Celebrations to mark the second anniversary of the launch of the John Muir Way kick off this weekend.
Events, including talks, walks and open days, are taking across the central belt, including the Bo’ness and Blackness areas.
Local events include a walk from Kinneil House in Bo’ness to Blackness Castle on Saturday, April 16 (leaving at 1.30 p.m.); a Meadows Discovery Day at Kinneil Foreshore on April 21; and a weekend celebrating James Watt at Kinneil House on April 23 and 24. The John Muir goes right past Watt’s former cottage workshop at Kinneil.
More details are now online at www.kinneil.org.uk
The John Muir Way was launched in 2014. It runs more than 130 miles from Helensburgh, right through Falkirk district, to Dunbar, the birthplace of John Muir. Muir is the famous environmentalist who is often described as the “father” of America’s national parks.
Malcolm Roughead, chief executive of VisitScotland, said: “The John Muir Way is a fantastic way to savour the Central Belt’s magnificent views, taking in some of the best of Scotland’s natural and cultural heritage. This exciting programme of events looks set to celebrate the second anniversary of the walking route in style . . . .”
Ian Ross, the chairman of Scottish Natural Heritage, said: “Many people have enjoyed walking and cycling the John Muir Way since it opened in 2014, with over 60,000 visitors a year. It’s a wonderful resource for people of any ability or fitness. You can walk a mile along the route near where you live – or walk the entire 134 miles. The route is an easy and enjoyable way for the three million people who live in the Central Belt to enjoy the outdoors.”
You can also read the full news release on the celebrations and information on events on the SNH website:
ABOUT THE JOHN MUIR WAY
The John Muir Way boasts some of the most beautiful coastal scenery, sweeping landscapes, wildlife sites and historic visitor attractions across Scotland’s heartland. Walkers, cyclists and horse riders can enjoy the rocky coasts of East Lothian where Muir played as a child, the dramatic Blackness Castle on the Forth, Roman hill forts on Antonine Wall, and the unique Falkirk Wheel boat lift, among other highlights.
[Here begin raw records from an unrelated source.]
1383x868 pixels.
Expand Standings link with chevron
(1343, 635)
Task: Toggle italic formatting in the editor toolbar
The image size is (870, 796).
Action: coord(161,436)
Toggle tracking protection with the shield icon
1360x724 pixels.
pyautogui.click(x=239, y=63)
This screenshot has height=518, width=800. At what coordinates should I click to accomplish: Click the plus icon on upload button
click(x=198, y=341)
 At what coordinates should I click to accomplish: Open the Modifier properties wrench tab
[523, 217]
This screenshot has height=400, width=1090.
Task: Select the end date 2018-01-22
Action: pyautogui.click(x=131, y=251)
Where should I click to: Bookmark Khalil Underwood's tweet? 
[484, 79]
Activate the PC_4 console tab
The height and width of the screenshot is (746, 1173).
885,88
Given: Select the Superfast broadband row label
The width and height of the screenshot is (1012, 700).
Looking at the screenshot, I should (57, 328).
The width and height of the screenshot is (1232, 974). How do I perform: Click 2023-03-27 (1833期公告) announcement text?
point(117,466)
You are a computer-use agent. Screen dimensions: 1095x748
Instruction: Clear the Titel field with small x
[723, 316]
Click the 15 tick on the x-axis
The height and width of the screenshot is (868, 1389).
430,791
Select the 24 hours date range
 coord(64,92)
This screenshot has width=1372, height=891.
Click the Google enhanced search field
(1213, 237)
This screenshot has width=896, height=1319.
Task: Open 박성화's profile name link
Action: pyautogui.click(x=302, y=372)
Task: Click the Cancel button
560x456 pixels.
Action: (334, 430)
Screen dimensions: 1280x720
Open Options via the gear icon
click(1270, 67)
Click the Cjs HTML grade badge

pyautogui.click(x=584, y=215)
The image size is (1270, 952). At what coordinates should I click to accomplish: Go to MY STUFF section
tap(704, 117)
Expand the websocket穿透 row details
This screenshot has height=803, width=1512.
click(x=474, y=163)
The route is way-marked with John Muir Way signs, and a website (johnmuirway.org), book, leaflets and map will give people all the information they need to complete all or part of the trail.
John Muir was born in Dunbar in 1838, before emmigrating to the United States in 1849. He helped save the Yosemite Valley in California, was a co-founder of The Sierra Club – one of the most influential grassroots environmental organisations in the USA – and successfully campaigned for national parks in America.
Conceived by Keith Geddes of Central Scotland Green Network Trust (CSGNT), John Muir Way was planned and developed by Scottish Natural Heritage (SNH) with Sustrans, Sportscotland, Forestry Commission Scotland and Local Authorities as key funders, and with support from CSGNT and Scottish Government.